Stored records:

++++++++++

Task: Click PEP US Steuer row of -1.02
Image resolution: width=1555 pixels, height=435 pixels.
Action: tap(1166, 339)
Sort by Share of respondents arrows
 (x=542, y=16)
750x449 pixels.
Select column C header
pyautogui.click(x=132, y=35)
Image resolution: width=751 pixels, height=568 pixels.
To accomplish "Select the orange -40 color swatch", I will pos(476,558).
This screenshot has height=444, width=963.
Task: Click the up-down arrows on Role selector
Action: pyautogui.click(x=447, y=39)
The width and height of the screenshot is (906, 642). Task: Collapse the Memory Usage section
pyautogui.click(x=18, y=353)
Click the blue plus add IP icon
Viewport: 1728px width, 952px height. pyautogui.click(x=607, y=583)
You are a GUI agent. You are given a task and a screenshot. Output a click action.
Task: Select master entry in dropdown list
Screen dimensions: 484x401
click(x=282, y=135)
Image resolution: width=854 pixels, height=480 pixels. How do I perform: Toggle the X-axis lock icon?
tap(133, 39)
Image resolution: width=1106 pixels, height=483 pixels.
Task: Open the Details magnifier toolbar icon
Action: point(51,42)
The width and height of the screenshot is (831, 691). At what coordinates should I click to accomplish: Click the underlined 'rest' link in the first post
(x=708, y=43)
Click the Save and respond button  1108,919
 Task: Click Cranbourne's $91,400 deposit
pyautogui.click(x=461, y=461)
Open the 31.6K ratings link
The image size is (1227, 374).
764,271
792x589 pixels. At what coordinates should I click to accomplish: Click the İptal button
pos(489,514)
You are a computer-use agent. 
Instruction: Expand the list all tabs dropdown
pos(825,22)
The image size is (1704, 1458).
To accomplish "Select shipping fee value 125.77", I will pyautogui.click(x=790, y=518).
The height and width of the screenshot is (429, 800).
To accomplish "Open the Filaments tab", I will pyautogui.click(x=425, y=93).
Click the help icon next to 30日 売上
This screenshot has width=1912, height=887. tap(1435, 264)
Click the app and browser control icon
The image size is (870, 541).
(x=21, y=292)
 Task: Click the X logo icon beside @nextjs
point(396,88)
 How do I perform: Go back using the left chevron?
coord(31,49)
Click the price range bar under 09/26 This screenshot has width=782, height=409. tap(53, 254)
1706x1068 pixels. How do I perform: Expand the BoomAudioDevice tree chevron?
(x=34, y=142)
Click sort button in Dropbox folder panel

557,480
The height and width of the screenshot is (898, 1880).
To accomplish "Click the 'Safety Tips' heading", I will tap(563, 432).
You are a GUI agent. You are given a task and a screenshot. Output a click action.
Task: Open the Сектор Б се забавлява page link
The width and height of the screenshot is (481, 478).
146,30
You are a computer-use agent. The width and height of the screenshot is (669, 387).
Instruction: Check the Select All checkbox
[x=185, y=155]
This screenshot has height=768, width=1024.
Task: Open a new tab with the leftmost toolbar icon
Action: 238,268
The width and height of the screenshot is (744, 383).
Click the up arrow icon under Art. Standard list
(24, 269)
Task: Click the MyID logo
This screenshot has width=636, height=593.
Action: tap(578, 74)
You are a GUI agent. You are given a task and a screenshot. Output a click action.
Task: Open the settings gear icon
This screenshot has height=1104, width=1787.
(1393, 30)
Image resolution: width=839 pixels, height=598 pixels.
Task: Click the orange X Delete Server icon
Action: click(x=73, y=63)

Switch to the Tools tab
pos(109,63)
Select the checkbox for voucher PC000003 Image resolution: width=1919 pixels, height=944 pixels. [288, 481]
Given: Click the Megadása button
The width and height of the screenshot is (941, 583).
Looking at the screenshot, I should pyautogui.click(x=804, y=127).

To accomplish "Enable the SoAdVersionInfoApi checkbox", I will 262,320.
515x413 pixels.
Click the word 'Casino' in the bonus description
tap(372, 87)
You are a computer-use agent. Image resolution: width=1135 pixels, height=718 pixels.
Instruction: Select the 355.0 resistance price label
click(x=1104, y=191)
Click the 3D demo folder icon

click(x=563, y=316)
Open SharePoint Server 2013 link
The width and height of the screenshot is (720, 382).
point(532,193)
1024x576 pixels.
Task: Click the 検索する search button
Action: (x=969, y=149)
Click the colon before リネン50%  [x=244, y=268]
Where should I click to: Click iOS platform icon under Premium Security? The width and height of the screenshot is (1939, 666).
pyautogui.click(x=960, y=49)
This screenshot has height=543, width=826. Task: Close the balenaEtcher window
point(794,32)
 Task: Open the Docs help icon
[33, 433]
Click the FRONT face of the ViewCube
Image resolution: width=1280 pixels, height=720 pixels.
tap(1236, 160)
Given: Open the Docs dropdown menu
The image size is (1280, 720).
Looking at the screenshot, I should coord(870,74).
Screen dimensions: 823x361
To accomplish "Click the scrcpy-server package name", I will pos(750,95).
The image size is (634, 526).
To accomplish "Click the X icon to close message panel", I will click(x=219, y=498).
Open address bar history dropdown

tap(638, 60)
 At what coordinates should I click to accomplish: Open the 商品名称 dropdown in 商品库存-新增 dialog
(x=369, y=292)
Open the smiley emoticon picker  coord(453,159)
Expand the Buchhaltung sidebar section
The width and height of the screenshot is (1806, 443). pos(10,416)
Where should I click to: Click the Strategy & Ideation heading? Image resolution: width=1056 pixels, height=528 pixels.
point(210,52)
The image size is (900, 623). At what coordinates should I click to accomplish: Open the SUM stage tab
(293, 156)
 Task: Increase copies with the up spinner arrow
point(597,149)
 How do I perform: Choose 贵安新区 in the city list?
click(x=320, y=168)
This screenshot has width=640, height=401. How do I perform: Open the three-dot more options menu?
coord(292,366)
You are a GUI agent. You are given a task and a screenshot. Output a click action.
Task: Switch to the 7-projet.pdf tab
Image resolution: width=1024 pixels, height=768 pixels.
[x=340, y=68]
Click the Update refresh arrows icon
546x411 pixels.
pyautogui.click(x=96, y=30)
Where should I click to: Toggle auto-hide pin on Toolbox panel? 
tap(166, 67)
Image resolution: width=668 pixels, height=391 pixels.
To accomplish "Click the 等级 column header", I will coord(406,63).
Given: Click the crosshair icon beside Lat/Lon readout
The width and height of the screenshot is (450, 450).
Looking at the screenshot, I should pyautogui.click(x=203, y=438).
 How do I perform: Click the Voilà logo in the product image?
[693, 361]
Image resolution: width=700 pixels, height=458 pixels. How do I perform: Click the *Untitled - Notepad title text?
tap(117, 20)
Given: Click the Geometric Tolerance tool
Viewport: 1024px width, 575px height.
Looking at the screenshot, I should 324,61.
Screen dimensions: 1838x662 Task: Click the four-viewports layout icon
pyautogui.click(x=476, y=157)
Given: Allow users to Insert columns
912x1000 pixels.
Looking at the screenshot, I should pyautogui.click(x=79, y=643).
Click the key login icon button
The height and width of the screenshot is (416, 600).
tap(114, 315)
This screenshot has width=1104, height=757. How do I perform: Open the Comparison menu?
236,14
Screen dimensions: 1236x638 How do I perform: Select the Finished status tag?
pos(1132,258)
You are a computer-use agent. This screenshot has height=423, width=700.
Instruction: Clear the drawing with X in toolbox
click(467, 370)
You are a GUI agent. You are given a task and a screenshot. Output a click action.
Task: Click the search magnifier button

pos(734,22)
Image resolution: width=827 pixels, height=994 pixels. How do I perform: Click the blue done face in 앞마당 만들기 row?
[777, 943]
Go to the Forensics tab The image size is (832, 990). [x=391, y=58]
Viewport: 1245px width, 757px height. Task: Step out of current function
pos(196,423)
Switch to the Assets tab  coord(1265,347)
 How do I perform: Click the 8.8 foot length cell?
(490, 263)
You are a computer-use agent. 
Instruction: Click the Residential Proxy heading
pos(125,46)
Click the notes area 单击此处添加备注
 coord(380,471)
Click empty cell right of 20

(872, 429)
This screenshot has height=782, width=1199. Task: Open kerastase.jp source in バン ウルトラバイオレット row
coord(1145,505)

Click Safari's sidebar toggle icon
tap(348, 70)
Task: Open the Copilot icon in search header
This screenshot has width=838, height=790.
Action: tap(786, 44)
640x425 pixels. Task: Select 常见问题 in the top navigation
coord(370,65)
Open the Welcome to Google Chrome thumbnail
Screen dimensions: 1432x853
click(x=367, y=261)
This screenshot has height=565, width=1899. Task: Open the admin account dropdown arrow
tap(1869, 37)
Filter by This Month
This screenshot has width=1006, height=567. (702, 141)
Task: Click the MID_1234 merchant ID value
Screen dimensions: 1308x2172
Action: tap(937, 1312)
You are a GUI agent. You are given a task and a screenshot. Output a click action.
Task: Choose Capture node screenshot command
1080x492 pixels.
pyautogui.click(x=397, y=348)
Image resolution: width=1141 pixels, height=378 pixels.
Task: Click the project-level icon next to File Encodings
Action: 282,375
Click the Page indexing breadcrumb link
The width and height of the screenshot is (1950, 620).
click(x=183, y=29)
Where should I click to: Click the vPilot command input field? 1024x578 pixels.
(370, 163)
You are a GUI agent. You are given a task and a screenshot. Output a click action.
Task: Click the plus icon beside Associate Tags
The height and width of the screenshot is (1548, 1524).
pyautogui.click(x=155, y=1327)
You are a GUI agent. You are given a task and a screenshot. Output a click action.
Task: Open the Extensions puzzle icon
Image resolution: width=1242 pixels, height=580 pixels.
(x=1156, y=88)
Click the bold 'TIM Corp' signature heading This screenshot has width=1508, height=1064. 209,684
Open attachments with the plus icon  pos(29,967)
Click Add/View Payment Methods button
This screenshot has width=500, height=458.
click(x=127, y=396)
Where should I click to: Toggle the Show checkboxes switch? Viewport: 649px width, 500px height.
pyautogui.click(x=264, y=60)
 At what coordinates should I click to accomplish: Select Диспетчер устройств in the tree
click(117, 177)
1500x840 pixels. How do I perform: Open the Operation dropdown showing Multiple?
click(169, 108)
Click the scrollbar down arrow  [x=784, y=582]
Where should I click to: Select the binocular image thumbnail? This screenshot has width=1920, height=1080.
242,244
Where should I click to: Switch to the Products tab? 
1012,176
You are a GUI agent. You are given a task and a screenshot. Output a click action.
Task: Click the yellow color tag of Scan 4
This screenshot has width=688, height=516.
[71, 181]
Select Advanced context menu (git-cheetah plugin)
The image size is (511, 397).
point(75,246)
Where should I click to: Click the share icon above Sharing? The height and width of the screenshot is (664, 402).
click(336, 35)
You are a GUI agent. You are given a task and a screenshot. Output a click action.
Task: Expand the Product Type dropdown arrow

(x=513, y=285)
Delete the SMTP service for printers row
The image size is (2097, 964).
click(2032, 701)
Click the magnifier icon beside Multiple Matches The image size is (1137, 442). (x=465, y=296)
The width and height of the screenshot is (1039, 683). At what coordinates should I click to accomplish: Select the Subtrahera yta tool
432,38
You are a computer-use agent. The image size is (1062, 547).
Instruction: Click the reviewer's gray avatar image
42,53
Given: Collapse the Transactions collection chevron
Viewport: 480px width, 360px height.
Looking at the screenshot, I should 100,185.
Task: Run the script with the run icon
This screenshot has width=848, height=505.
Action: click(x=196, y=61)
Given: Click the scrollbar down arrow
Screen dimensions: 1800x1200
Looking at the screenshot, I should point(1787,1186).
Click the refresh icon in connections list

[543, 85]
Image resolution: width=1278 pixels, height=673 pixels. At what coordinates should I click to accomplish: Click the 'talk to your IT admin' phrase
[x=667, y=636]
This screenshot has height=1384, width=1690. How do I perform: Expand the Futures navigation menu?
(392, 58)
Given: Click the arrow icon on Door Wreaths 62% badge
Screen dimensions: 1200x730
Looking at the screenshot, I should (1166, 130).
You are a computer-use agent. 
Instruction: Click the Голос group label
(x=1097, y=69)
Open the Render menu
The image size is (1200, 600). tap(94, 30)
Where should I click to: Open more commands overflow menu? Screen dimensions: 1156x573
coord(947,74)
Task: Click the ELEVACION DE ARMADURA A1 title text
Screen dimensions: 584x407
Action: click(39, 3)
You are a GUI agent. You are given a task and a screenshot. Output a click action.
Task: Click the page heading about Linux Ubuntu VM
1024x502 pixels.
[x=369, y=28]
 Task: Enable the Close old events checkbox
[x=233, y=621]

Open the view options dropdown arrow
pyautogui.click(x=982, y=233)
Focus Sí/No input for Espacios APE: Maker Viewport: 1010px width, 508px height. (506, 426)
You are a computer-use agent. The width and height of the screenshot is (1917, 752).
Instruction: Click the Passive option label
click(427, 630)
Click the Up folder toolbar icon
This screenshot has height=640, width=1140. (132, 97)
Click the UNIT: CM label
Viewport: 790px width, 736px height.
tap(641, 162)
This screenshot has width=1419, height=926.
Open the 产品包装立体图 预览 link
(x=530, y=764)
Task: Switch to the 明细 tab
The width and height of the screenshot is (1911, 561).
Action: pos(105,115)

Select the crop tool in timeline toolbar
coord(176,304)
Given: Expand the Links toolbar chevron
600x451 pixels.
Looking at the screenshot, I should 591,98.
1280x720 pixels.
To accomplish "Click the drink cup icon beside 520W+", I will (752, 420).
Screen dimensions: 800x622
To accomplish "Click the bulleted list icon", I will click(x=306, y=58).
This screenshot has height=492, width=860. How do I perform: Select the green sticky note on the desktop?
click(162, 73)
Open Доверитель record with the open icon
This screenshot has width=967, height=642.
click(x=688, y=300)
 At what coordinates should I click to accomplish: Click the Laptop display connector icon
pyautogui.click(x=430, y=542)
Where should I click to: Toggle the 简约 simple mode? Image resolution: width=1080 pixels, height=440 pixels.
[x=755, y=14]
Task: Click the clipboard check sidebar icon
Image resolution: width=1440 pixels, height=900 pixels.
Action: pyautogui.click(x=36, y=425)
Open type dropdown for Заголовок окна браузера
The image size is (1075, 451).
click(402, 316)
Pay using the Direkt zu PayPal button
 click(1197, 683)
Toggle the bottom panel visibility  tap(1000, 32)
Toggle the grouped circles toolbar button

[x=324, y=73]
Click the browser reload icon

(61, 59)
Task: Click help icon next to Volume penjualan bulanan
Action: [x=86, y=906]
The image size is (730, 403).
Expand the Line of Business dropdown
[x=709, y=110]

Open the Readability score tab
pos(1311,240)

++++++++++

• PROBLEM DESCRIPTION: The word "computer" may appear in several lines of the data; copy every line where it does.

• OUTPUT FOR THIS EXERCISE:
You are a computer-use agent. 
You are a computer-use agent. The width and height of the screenshot is (669, 387).
You are a computer-use agent. Image resolution: width=1135 pixels, height=718 pixels.
You are a computer-use agent. This screenshot has height=423, width=700.
You are a computer-use agent. 
You are a computer-use agent. The image size is (1062, 547).
You are a computer-use agent. 
You are a computer-use agent. The width and height of the screenshot is (1917, 752).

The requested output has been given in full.